Our 2010 party of five from Seton Hall was Dave Peterson, Tom Russomanno, Cynthia Manns, Tom Capretta, me. In our June 2009 trip (before the earthquake) we were fourteen. Nearly all of those signed up for the 2010 trip dropped out after the Jan. 12, 2010 earthquake in the Port au Prince city and region.

( _01 ) 19 May, JFK Kennedy Airport, New York - After meeting 5:00 a.m. at Seton Hall, François, a Haitian immigrant and campus ministry staff member, drove us to JFK.

Eager to be on time, Dave suggested a route to François, involving the Goethals Bridge or something. Dave was ignored; François went for the George Washington Bridge and Cross Bronx Expressway which was direct but also potentially crowded.

This was our first lesson of trust in Haitian drivers. We made it to JFK within 45 minutes, I woke up somewhere in Long Island having slept through the Cross Bronx. Merci, François

Heavy and numerous were our bags (with donations) which we re-engineered before going to the ticket counter. We thought AA American Airlines would not permit is to check a third bag, even while paying. Actually, we could have checked the third bag. AA unknowingly contributed to our cause, not charging us for one bag that was twenty pounds overweight.

( _02 ) 19 May, (Toussaint Louverture Intl Airport, Port-au-Prince) You hit the tarmac at PAP not only with the aircraft but also your feet. Jetways connect outbound passengers from the terminal to the cabin. Not so for the inbound who descend the staircase and go directly to the airport asphalt and summer heat.

Customs and baggage claim are now in a storage facility or hangar.
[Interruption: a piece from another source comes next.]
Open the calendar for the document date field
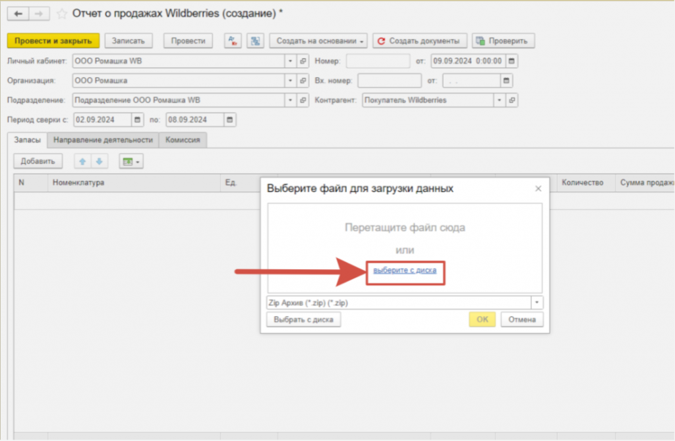The image size is (675, 441). point(512,61)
Port au Prince baggage claim is good training for the NFL draft combine and/or Christmas bargain-shopping should any of us desire a linebacker position or an iPad.

The overland trip to Hinche is now smoother and vastly improved at two and half hours’ driving. Five years ago, the road was not paved and the journey took eight hours. Last year, 2009, the trip took four hours.
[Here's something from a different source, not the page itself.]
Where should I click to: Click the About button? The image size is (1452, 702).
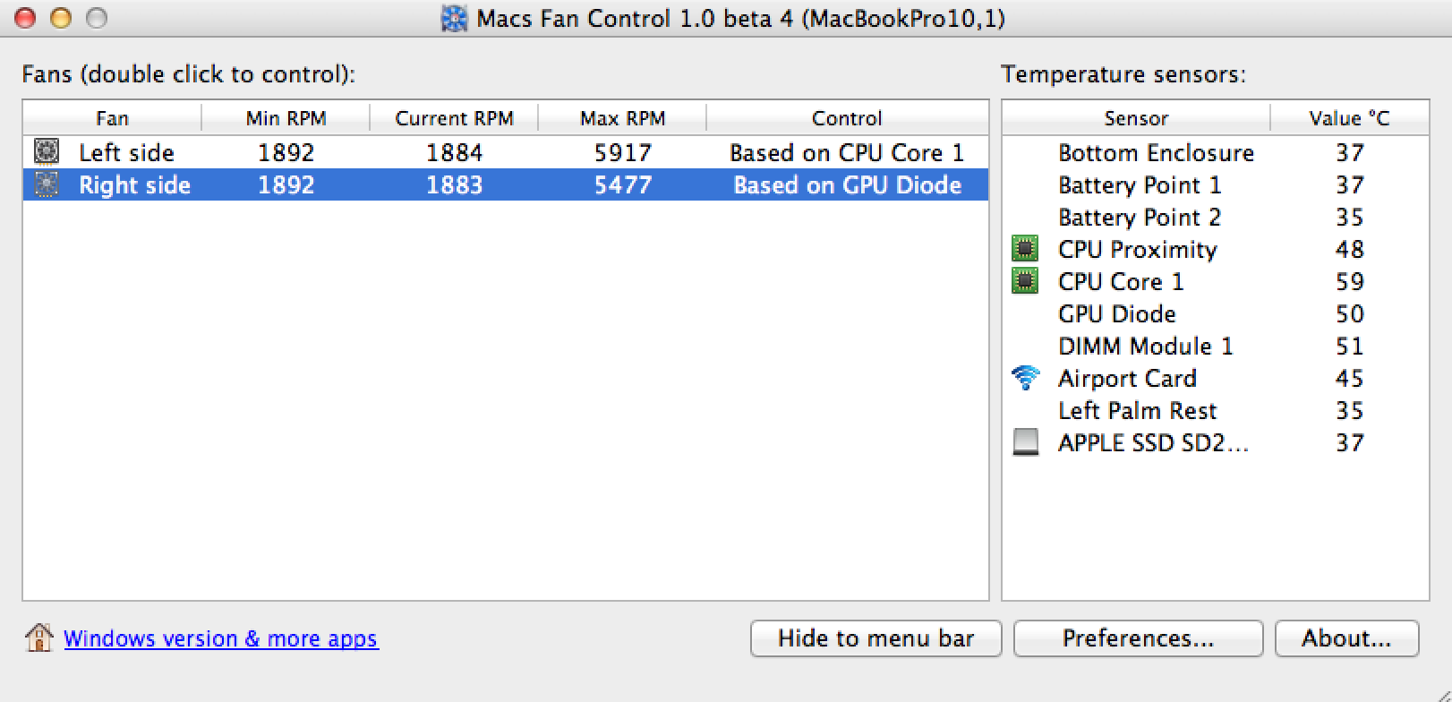tap(1345, 638)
New on the road this year were freshly painted guardrails and a few roundabouts. No actual signs or traffic lights.

While asphalt covers most of Route National 3 to Hinche for vehicles, none of it is has been poured for the aircraft at Hinche airport. There, takeoff/landing is on a dusty and rocky airstrip softened in appearance only by the adjacent grass being eaten by goats. Needless to say there are no moving sidewalks either.

We did not actually use Hinche airport for any of our travels.

( _03 ) 20 May, (Maison Fortune Orphanage, Hinche) The orphanage is a gated (steel, locked) and walled (10 foot high cinderblock) community of education, food, shelter, recreation with modern concrete buildings and running water and food. Much (all?) of the food is served as MRE (Meals ready to eat rations) which are military rations which would help you survive a Kuwait sandstorm … or Haiti. (www.mreinfo.com)

Our food was relatively upscale with rice and beans, and oatmeal for breakfast with toast if we wanted.

All children go to school and wear clothes/uniforms donated including about thirty girls in uniforms of Lacordaire Academy in Upper Montclair, NJ. There also a boy wearing a Bergen's Best Soccer Camp t-shirt on the street one day. (Bergen County, NJ)

Maison Fortune has grown from about 120 to 170 children (age 4 to 20) since the January quake. Port au Prince children have entered the fold, initially presenting themselves as the streetwise boyz n the tropical hood. Dave Peterson observed some friction during his March visit but noted that the adaptation of the new boys appears complete now.

Meals are regular as is soccer and basketball and games for the boys and girls. Sometimes these are all at the same time as the four-gallon pot of rice and beans is carried across the five-acre compound through the soccer goal and over to the other section for meal time.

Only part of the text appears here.